In Year of Dog we ought to know 'beauty happens'
By Chen Liang | China Daily | Updated: 2018-01-31 07:04
Does our behavior have any impact on our pets? I believe it does.
And since pets readily bring to mind dogs, and with the Chinese Year of Dog less than three weeks away, let us discuss about dogs.
My father-in-law was bitten by my sister-in-law's pet dog, a Bichon Frise. When he reached the hospital to get anti-rabies vaccination, he was surprised to find dozens of people waiting for the same vaccination. Many of them were bitten by their pet dogs.
About 12 to 15 million Chinese get anti-rabies vaccination every year, according to the Chinese Center for Disease Control and Prevention. The number reflects how inseparably urban residents' life is intertwined with that of man's best friend.
Having a pet dog has a profound impact on the owner's life. Apart from the possibility of suffering a dog bite, however, the impact of having a pet dog is quite positive.
After my father-in-law started raising a pup, a Toy Poodle, about two years ago, he underwent a behavioral change, from being a rather private person reluctant to take a walk after meals to becoming much more sociable, at least with other dog owners in his neighborhood. He walks his dog twice a day. And even after being bitten by the Bichon Frise, he has not complained about the incident.
While recently reading The Evolution of Beauty: How Darwin's Forgotten Theory of Mate Choice Shapes the Animal World-and Us, I thought I had found the answer. In the book, US evolutionary ornithologist Richard O. Prum argues that Darwin's theory of natural selection cannot explain everything we see in nature, including which species thrive and which become extinct. Instead, there is another engine of evolutionary change: mate choice, for sexual beauty.
The author cites examples to show that many birds choose a mate for purely aesthetic reasons, for the mere pleasure of it, which led him to formulate his hypothesis of "beauty happens".
That made me realize that "beauty happens" in human relationships, too. Our aesthetic perspectives, varied as they are, have helped create so many modern dog breeds-more varied in size, appearance, and behavior than any other domestic animal.

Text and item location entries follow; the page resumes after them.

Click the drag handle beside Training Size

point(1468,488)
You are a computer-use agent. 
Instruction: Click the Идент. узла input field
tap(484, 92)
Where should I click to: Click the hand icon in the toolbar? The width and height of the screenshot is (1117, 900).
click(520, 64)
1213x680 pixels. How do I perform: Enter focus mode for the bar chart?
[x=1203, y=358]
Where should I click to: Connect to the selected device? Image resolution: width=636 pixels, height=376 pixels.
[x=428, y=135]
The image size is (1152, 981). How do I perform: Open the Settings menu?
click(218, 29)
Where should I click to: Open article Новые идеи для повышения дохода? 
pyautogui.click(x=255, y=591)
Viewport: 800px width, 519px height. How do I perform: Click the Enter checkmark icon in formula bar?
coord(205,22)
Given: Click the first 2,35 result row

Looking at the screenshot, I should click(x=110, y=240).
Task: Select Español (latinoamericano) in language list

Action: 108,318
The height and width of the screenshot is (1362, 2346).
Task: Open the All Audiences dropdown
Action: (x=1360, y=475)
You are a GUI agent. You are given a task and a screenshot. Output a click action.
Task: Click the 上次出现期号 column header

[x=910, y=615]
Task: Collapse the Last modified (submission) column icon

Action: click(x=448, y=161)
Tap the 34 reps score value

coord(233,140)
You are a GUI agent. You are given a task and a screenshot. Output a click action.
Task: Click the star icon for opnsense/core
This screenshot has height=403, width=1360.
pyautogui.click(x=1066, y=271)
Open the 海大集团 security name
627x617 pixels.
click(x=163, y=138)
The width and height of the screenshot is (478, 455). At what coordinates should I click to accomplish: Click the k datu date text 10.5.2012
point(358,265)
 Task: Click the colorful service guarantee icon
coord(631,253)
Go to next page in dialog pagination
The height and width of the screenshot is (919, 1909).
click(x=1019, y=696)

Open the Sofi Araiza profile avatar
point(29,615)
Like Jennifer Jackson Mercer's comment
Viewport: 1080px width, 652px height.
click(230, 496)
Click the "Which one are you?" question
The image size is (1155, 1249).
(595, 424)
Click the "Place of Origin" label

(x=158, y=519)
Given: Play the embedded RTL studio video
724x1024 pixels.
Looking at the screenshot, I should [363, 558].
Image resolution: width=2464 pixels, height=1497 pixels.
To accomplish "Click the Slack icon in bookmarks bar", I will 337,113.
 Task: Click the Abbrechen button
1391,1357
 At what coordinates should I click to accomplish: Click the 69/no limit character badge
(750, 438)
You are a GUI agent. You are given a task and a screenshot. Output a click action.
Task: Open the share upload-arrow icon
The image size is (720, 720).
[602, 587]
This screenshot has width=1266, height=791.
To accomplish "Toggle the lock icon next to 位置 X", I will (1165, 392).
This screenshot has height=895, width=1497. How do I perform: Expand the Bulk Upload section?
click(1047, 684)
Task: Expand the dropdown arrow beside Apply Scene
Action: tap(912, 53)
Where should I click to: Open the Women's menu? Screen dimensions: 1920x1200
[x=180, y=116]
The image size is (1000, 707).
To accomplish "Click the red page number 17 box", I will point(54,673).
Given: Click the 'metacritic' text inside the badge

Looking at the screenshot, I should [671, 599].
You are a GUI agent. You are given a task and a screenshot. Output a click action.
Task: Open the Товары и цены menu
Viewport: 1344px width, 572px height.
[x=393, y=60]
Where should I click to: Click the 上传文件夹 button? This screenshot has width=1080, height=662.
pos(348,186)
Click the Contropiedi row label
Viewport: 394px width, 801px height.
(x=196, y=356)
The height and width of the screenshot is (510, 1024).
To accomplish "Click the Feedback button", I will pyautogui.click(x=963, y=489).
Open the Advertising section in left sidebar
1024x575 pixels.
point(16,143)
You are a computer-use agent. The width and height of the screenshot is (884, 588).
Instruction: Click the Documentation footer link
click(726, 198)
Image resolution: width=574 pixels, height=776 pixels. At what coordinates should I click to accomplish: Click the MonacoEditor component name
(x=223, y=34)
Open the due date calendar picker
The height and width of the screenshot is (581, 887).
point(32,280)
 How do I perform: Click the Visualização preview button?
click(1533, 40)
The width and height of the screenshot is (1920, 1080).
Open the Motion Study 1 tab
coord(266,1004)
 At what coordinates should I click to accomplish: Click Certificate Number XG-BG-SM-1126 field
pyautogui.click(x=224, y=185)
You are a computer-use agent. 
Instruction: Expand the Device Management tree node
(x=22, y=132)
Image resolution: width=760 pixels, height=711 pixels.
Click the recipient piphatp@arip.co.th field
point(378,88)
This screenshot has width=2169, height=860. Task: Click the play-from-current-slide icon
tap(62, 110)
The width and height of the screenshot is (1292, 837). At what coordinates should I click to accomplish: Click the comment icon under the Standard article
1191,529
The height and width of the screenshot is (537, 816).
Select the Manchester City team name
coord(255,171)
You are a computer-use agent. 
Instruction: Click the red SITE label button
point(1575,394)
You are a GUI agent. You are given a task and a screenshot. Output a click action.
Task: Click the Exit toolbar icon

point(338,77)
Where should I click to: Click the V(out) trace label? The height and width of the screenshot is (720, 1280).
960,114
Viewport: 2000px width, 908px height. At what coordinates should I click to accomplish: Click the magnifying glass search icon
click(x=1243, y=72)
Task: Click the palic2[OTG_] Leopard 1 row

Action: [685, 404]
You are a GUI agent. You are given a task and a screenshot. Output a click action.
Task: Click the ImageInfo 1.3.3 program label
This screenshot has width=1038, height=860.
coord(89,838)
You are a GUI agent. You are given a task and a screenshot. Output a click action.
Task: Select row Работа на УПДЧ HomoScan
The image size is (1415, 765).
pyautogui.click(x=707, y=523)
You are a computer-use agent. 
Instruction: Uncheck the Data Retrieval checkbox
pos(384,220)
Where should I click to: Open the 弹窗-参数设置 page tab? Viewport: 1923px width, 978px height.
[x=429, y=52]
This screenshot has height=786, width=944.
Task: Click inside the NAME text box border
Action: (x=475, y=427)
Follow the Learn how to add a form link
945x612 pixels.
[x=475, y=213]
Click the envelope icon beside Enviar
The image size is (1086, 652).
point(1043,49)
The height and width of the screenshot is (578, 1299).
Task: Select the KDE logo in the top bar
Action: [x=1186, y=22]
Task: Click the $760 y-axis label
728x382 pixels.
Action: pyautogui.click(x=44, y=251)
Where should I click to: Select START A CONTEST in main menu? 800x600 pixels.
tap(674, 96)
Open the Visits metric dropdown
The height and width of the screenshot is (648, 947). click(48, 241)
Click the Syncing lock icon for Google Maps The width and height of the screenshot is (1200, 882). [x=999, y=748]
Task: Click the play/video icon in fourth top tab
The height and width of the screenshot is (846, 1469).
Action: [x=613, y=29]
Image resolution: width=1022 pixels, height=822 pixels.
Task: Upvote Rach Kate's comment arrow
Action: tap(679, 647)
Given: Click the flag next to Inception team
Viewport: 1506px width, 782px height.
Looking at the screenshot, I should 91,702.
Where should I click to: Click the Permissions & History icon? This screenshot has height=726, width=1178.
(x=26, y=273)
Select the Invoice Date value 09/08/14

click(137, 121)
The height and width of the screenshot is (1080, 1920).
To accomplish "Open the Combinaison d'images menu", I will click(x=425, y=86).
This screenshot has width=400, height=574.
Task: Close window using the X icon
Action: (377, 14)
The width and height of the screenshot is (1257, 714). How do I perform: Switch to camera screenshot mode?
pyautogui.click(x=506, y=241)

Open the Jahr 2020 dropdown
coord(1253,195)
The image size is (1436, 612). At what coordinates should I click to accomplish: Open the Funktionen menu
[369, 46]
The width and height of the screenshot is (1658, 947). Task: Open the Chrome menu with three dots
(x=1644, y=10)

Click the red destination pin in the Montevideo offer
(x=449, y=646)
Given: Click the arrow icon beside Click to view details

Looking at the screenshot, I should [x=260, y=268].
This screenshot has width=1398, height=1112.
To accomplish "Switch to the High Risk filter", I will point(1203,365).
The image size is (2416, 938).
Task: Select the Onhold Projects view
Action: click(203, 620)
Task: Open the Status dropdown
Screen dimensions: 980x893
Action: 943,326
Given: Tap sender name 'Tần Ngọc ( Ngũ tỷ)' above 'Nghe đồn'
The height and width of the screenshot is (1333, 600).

Our changing tastes have also determined the popularity of certain dog breeds during a certain period of time. In the 1970s, the only dog breed I was familiar with was the rural mongrel, now known as Chinese rural dog. Few urban residents owned dogs at the time, and rural people raised them more as guard dogs than pets.
In the 1980s and 1990s, urban Chinese, because of the increase in their incomes and improvement in the living conditions, found a new companion in the fluffy dog breeds. Pekingese and all kinds of hybrids that look similar to ancient breeds of toy dogs originating in China were the most popular in cities during those two decades.
In the 2000s, foreign breeds gained popularity. Currently, Toy Poodles seem to be the most preferred pet dogs in our cities. In every neighborhood or public park, you can easily find these energetic and sociable dogs.
The popularity of foreign breeds may explain the disappearance of Chinese rural dogs in our cities, even in rural areas as urbanites' taste has spread infectiously to the countryside owing to rapid urbanization.
In fact, the dogs that look like Chinese rural dogs on the streets of Beijing often turn out to be Akita dogs or Shiba dogs that originated in Japan. So will authentic Chinese rural dogs be confined only to the pictures related to the Year of Dog in the future? Maybe.
But I still don't believe Chinese rural dogs will become an endangered species. I guess they will become more like poodles, Bichon Frise or Shiba dogs in appearance thanks to the growing foreign influence in China. Beauty happens.